Far be it from me to begrudge Buddy Guy the financial success that has come in his later years--hell, he is one of my guitar heroes--but the fact remains that, artistically, his peak recording years were his early ones. Which makes it unfortunate that they are restricted to only one of the four discs here, and not as well chosen as they might have been. If you are going to license only two Delmark tracks from his spectacular sideman work with Junior Wells, why waste one on a cut where he only plays chordal rhythm when there are many better instances of his unique style on that same recording. And while we are at it, simply including the incredible live solo on "Look How Baby," from the Vanguard Junior Wells release It's My Life, Baby, would have, in one fell swoop, summed up the controlled lunacy of the style that at its height, during the Sixties, so influenced a young Jeff Beck.

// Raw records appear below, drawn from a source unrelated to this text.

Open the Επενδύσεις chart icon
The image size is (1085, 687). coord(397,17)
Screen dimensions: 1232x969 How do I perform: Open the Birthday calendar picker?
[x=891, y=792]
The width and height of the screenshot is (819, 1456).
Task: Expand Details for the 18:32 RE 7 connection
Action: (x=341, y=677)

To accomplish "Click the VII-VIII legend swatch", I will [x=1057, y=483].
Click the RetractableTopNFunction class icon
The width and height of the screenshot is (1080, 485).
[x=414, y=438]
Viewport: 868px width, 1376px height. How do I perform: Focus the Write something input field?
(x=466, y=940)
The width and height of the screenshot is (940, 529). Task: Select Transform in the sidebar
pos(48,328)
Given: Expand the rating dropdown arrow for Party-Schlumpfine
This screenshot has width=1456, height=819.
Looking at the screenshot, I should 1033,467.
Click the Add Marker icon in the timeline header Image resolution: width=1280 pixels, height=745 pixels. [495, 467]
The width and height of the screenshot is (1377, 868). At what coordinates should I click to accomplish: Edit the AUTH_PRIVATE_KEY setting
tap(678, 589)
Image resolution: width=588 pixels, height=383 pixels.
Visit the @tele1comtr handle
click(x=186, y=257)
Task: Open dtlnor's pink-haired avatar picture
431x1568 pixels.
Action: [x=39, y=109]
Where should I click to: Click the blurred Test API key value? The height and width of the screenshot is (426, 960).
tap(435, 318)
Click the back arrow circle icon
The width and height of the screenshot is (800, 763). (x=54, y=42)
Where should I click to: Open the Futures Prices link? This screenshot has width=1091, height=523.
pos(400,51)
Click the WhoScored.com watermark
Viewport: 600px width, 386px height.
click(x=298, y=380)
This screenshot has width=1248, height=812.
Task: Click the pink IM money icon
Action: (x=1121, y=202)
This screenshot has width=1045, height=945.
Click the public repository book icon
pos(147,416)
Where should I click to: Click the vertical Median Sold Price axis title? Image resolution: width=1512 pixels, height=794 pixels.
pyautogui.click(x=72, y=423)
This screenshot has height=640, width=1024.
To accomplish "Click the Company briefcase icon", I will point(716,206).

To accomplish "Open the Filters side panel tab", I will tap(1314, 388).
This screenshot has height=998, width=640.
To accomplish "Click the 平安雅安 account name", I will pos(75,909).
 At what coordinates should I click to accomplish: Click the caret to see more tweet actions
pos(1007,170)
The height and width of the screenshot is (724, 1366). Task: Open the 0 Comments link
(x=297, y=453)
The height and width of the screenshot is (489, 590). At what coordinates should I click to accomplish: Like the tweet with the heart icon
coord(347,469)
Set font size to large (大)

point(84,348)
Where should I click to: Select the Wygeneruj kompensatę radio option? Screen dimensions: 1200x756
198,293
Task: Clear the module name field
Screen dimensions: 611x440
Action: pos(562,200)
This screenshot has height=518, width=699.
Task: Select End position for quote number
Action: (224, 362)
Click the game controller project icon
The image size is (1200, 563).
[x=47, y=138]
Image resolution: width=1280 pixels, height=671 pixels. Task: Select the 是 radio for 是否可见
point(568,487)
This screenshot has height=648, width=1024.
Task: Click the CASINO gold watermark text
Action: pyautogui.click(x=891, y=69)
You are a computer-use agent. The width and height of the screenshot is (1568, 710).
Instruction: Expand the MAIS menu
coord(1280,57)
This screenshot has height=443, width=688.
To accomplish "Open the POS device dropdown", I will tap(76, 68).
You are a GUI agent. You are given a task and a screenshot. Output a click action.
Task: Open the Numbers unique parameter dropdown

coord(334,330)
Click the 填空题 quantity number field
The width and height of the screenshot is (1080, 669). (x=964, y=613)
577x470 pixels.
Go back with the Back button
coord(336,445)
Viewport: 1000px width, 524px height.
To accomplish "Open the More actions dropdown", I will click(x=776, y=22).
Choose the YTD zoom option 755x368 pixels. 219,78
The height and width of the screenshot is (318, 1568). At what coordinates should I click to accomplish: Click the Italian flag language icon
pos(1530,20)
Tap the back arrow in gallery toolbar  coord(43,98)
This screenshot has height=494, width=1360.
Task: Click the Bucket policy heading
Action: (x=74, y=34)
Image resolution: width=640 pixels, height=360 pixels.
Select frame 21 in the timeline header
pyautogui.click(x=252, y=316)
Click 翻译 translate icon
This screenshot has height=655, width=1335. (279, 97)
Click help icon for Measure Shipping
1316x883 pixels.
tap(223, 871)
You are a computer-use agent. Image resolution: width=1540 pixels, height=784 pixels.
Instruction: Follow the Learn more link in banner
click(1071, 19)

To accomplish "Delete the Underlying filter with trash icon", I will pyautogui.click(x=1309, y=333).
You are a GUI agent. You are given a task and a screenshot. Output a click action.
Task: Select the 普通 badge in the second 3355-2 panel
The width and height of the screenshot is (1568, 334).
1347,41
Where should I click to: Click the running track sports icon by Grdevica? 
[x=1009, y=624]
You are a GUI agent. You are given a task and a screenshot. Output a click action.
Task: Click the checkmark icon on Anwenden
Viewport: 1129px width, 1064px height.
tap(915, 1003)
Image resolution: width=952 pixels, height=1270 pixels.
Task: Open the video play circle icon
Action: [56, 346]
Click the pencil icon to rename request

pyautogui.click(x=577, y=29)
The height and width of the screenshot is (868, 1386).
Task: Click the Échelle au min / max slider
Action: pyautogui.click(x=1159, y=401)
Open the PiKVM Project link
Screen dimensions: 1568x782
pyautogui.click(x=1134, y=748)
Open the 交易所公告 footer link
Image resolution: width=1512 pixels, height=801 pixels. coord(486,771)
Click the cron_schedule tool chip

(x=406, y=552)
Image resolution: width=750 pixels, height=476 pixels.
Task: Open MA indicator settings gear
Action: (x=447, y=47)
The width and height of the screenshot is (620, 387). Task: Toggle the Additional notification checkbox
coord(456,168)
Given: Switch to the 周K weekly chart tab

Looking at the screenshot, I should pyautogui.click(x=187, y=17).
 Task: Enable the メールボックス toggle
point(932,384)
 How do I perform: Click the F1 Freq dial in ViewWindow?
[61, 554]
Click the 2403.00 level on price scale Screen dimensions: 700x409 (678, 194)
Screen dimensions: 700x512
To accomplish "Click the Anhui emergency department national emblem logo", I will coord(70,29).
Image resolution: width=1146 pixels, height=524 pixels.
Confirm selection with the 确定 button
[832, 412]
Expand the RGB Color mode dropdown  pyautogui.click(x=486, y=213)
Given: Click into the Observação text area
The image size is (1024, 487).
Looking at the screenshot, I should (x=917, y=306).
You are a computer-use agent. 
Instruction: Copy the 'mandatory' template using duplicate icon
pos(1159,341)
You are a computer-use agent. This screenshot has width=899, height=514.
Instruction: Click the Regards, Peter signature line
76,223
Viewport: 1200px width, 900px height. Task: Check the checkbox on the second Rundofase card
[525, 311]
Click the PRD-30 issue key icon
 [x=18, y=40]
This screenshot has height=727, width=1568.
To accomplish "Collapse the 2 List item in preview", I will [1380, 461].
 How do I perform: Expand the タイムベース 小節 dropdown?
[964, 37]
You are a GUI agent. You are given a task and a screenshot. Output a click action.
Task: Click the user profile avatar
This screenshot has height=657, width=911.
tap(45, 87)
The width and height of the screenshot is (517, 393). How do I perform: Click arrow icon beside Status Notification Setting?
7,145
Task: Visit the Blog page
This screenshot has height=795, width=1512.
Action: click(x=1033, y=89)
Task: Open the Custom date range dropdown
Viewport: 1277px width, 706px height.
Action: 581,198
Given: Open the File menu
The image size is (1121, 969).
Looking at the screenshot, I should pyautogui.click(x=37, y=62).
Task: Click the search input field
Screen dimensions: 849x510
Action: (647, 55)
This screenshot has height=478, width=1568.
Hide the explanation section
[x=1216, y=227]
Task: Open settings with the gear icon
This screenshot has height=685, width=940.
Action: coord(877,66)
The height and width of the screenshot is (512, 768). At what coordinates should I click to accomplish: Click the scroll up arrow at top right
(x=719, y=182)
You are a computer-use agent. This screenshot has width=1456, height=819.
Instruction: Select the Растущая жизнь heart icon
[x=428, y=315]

Though his best years are limited to the first disc, that is not to say that the two later discs contain all dross. It was not Guy's talent that deserted him, it was his direction. Despite this set's title, he did, in fact, often quit the blues. Much of the well-meaning John Porter production on Disc 2 involves placing him in modern rock, funk, and soul settings that don't seem to fit him. Still, as late as 1994, when teamed with a simpatico rhythm section for Fenton Robinson's "7-11," Guy shows that, though he may have strayed from the blues, they have never left him. Disc 3 documents producer Dennis Herring's experiment: bring Guy back to his roots in the deep South (he was born in Louisiana) by having him cover the late Junior Kimbough's Mississippi juke-joint drones. The Chicago bluesman definitely delivers some more heartfelt performances on tunes like "Done Got Old," and Herring surely improves a guitar tone that had often degenerated into an un-musical screeching during the 80s and 90s, but the experiment would still have to be considered a failed one. It is Buddy's acoustic work on this disc that is the standout. Though he believed that cranking up his electric would be his key to the bank (and in a way it was), Buddy never learned the techniques that allowed players like Hendrix, Beck, and Clapton to turn up and sound good. Listening to the man on acoustic, you hear that the sound that places him in the pantheon is in his fingers and soul, not in amplitude.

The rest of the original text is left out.